→ **TASK TO CARRY OUT**: Transcribe the items verbatim, from the line containing "Click the find field containing Donohue" through the line containing "(x=668, y=30)", including both of those lines. Omit the pictures from your transcription.

→ **TASK MATERIAL**:
>> begin
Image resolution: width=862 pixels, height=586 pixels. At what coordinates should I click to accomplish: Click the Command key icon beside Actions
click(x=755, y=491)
>> end
>> begin
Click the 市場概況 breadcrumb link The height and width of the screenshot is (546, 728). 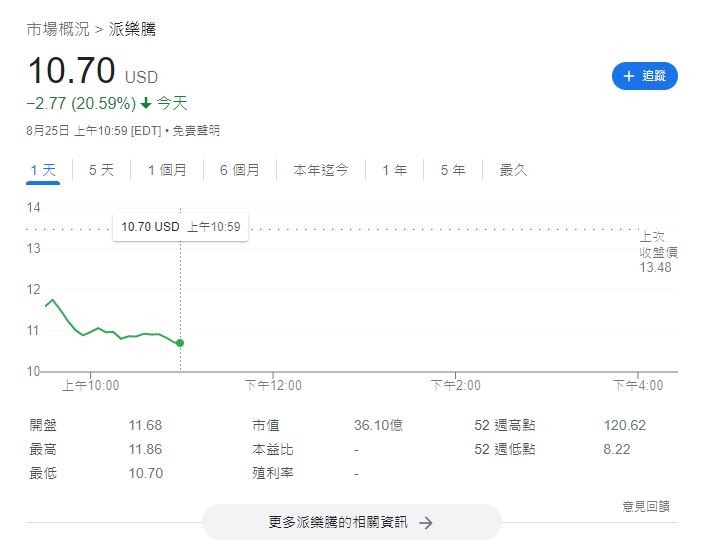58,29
>> end
>> begin
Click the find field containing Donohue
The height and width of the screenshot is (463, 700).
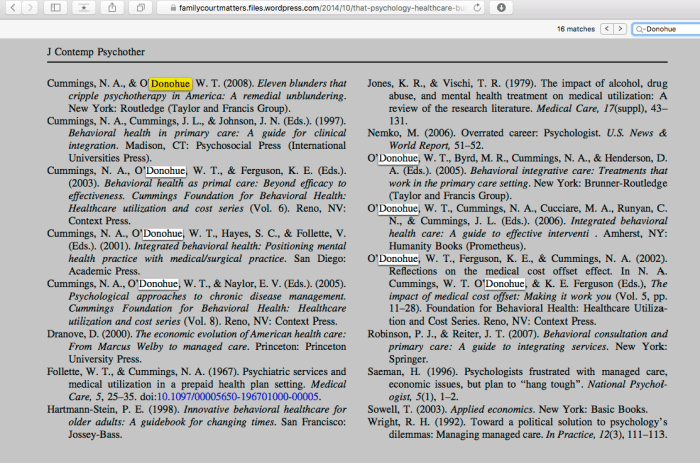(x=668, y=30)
>> end
→ **TASK OUTPUT**:
Click the find field containing Donohue
The height and width of the screenshot is (463, 700).
(x=668, y=30)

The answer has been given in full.